> [Problem to solve]: Can you rewrite the stretch of the records below, from the line containing "You are a GUI" through the line containing "point(360,376)", as a numbered list that skips blank lines and leaves out the pictures?

> [Records to use]:
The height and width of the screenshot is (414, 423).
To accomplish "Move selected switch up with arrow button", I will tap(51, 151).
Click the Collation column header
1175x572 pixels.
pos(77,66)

* * *

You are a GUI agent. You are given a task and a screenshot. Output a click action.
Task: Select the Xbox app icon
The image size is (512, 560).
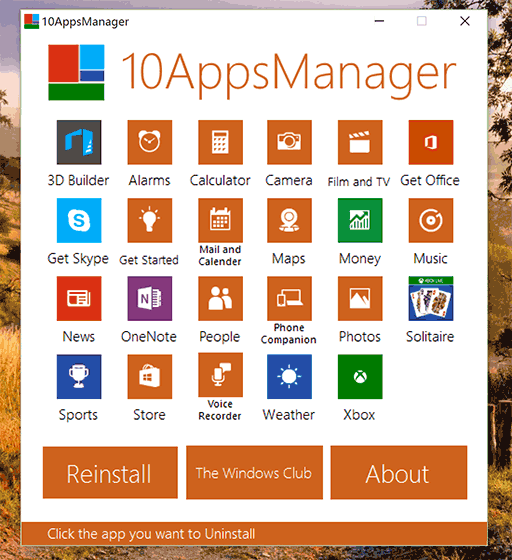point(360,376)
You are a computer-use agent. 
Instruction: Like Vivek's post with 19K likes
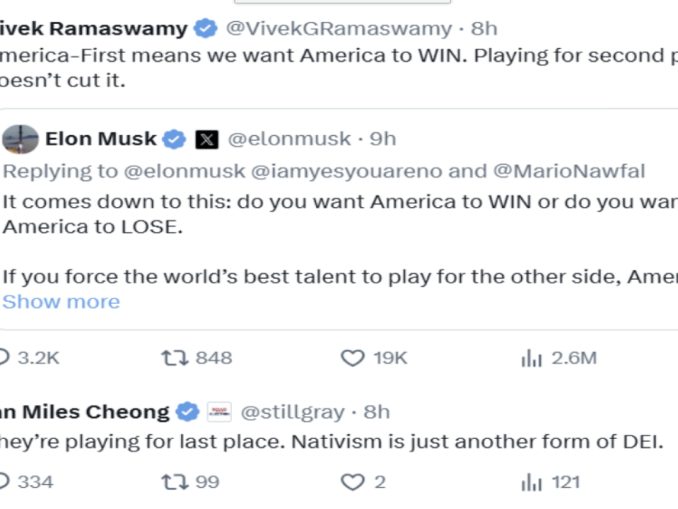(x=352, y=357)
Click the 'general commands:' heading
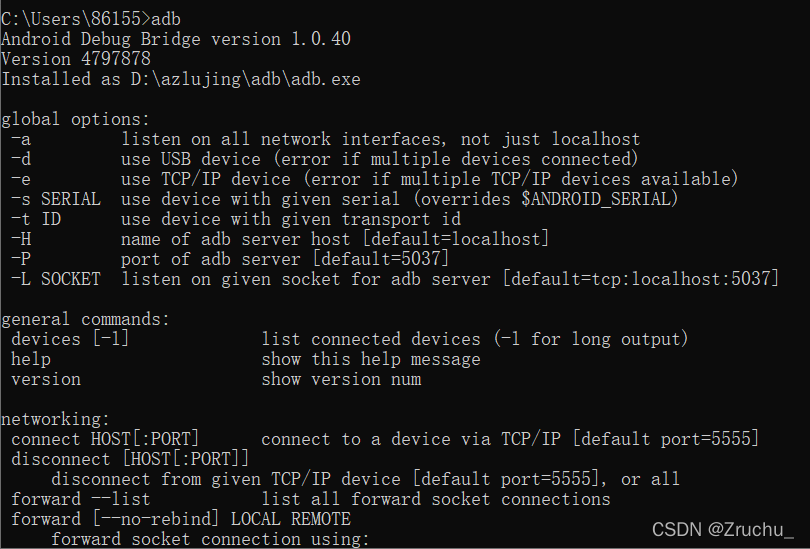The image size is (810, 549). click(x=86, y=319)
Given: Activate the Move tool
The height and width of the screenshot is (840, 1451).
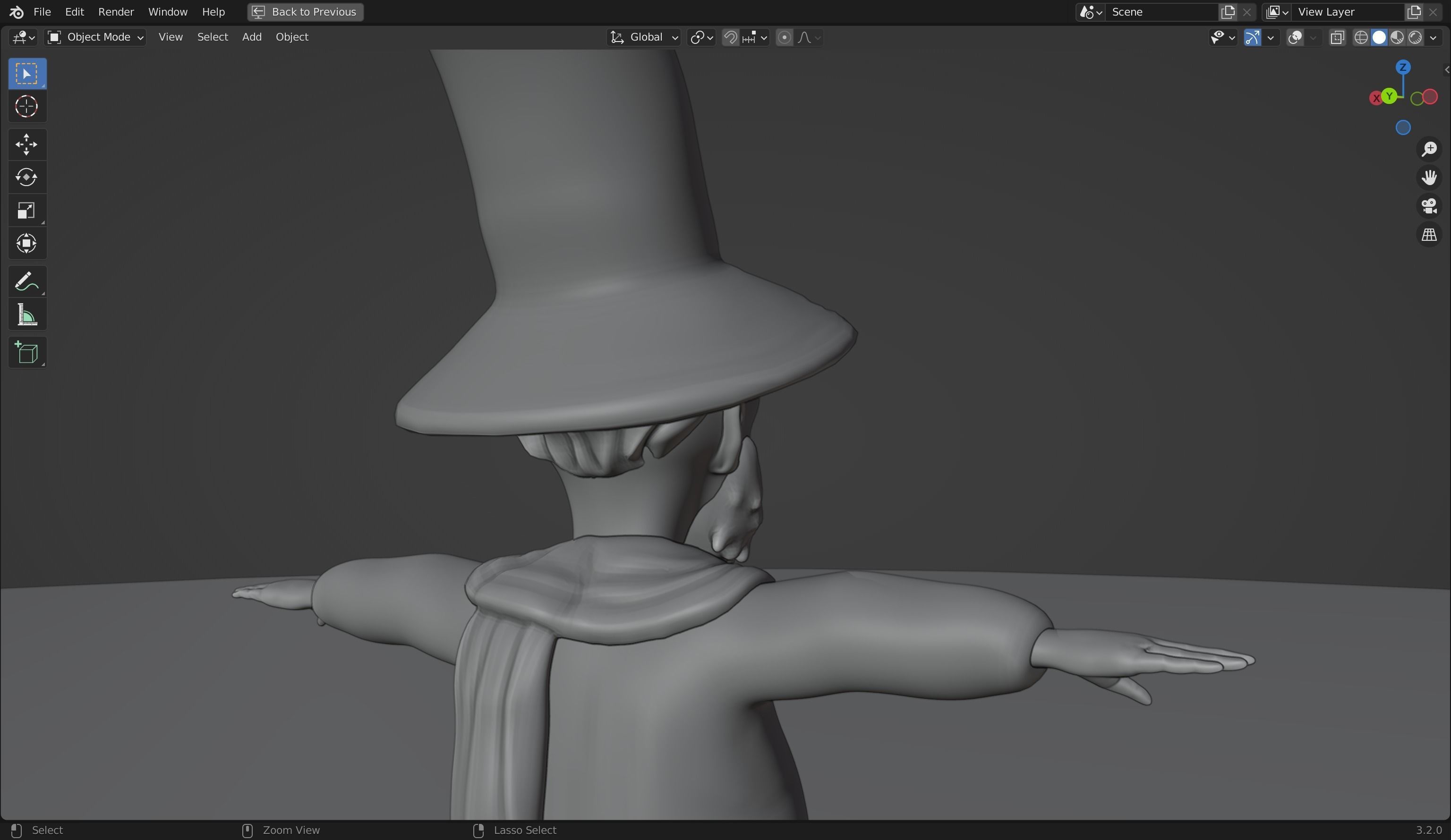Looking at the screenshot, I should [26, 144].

--

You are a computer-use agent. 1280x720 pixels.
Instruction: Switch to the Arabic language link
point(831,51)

> [Answer to the problem]:
1. You are a GUI agent. You are given a task and a screenshot. Output a click action.
2. Task: Select the Xbox app icon
3. The image size is (512, 560).
4. point(360,376)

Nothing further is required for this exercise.